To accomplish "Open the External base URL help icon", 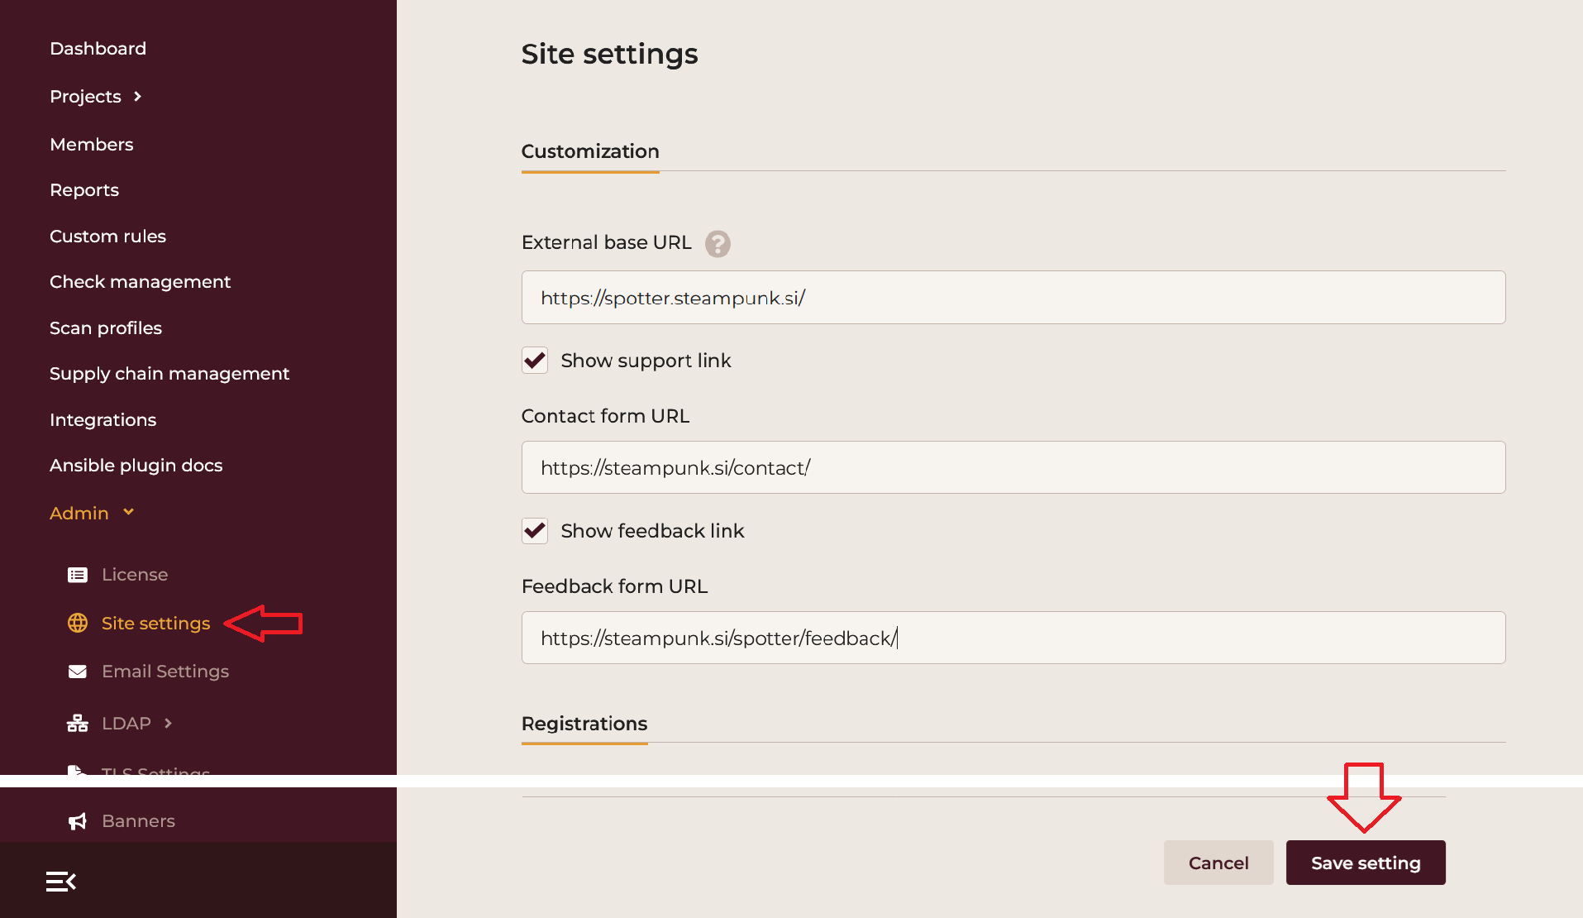I will (718, 244).
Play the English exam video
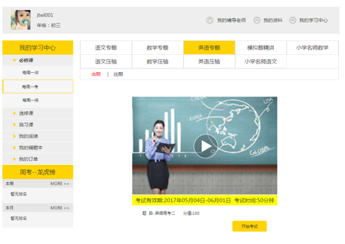This screenshot has height=244, width=345. pyautogui.click(x=206, y=146)
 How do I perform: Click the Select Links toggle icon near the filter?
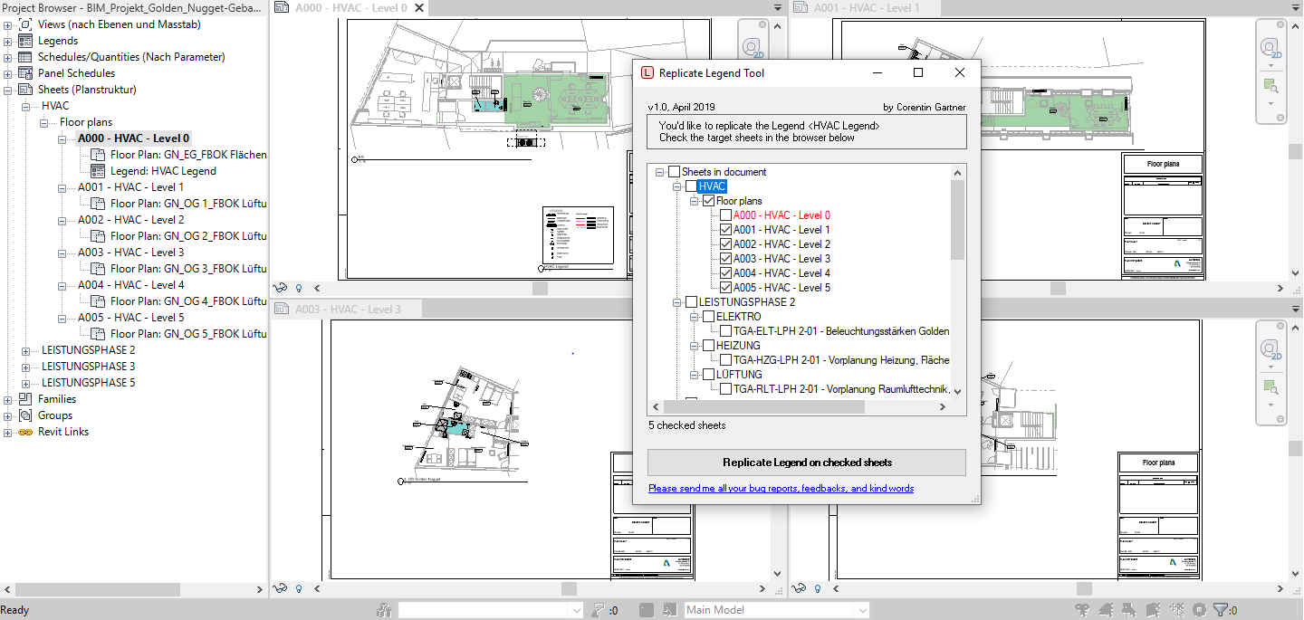pyautogui.click(x=1083, y=609)
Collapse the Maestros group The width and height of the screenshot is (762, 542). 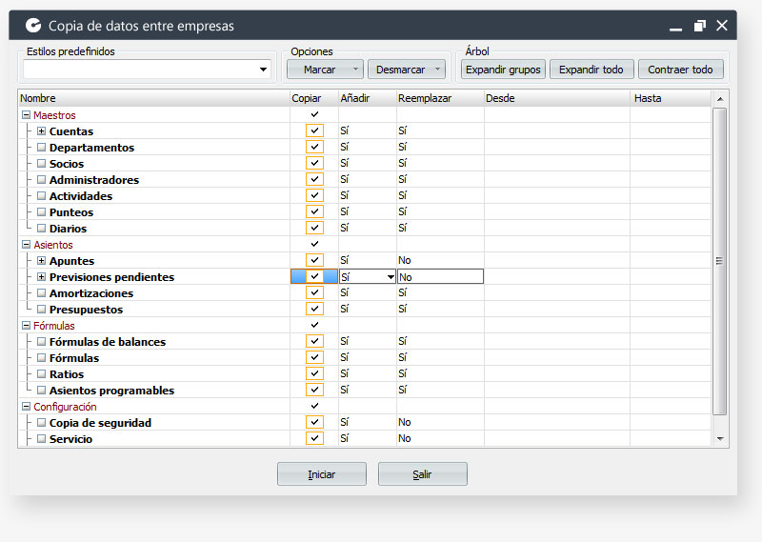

§ **ABOUT THIS TASK**: Set down word for word each line from the one containing "Play the English exam video" through the end of the material, and keep the pictures out of it.

§ **EXPECTED ANSWER**:
Play the English exam video
This screenshot has height=244, width=345. pyautogui.click(x=206, y=146)
 How do I perform: Click the Select Links toggle icon near the filter?
pyautogui.click(x=1083, y=609)
Collapse the Maestros group The width and height of the screenshot is (762, 542). 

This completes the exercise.